Well guys.... They didnt like my Peach Port very much at the competition. No medals. and not even very good reviews.


I am a little suprised. Everyone seems to like it, or at least they tell me they do. haha


Oh well..... life goes on


----------



## Scott (May 27, 2011)

Goodfella said:


> Wade said:
> 
> 
> > Its actually not very sweet at all and thats what is astonishing. Its not what I expected at all, its much more!!! If you dont take a gold with that then Im absolutely sure these comps are a bunch of bull!!!!!!!!!!!!
> ...










Do you like it??? That is the reason for making it. 

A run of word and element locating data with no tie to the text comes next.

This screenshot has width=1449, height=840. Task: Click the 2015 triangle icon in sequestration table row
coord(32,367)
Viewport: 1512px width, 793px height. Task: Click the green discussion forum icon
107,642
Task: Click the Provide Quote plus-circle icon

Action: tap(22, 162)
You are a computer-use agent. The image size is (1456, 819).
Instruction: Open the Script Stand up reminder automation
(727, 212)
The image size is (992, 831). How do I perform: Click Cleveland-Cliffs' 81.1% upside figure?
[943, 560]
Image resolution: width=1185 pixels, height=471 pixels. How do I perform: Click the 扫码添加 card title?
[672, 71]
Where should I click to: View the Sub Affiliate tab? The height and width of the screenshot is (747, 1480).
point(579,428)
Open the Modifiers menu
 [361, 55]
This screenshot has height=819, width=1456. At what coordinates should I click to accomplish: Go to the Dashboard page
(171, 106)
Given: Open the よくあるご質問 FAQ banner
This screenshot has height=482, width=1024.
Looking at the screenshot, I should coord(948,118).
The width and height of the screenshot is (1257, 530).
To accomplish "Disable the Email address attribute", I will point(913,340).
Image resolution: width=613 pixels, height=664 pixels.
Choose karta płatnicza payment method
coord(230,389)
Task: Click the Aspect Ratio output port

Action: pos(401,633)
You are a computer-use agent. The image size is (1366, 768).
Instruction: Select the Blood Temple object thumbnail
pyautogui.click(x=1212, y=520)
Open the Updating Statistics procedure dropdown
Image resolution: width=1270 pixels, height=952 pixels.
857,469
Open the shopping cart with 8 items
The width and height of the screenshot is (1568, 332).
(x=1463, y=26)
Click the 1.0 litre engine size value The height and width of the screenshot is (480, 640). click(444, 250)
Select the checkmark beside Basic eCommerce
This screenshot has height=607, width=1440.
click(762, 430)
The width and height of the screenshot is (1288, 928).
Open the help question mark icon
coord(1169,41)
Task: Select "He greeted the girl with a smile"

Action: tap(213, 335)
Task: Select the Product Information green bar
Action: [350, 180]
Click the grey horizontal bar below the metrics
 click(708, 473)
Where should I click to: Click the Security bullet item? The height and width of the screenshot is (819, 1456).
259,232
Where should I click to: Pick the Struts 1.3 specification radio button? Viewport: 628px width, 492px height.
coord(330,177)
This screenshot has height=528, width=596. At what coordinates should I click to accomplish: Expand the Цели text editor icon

Some don't like my dandelion but I do.


As you say, life goes on!


----------



## Runningwolf (May 27, 2011)

Hey Goodfella I'm with you. I sent a couple ice wines to a competion out in California last Fall I got a gold Medal for. I sent the same ones to Winemakers Competion and the only thingI got was bad reivews. I also got several golds in local competions and and first runner up for best of show. 
I also talked to another person who entered 6 wines and his best didn't place but the others he didn't expect much did.


----------



## Wade E (May 27, 2011)

Its why Ill never enter into that competition. I only enter locally and even that is only because the entrance fee covers a real good dinner at a nice place and lots of good friends to drink with. And even with all that its much cheaper!!!!


----------



## grapeman (May 28, 2011)

Last year was the last year I could enter Winemaker's competition. I sent in $300 worth of entry fees and got two medals out of 12. The year before I got 6 out of 8 entries. I'm not sure what is up, but I have spoken with one of the judges that is a good friend of mine. Even he was dumbfounded by the other judges evaluations of wines. I haven't entered any of my wines since going pro in anything. Eventually I will. You put a few medals in the tasting room, even if from a prior year, and many people buy those wines- just because it got a medal of some sort.


----------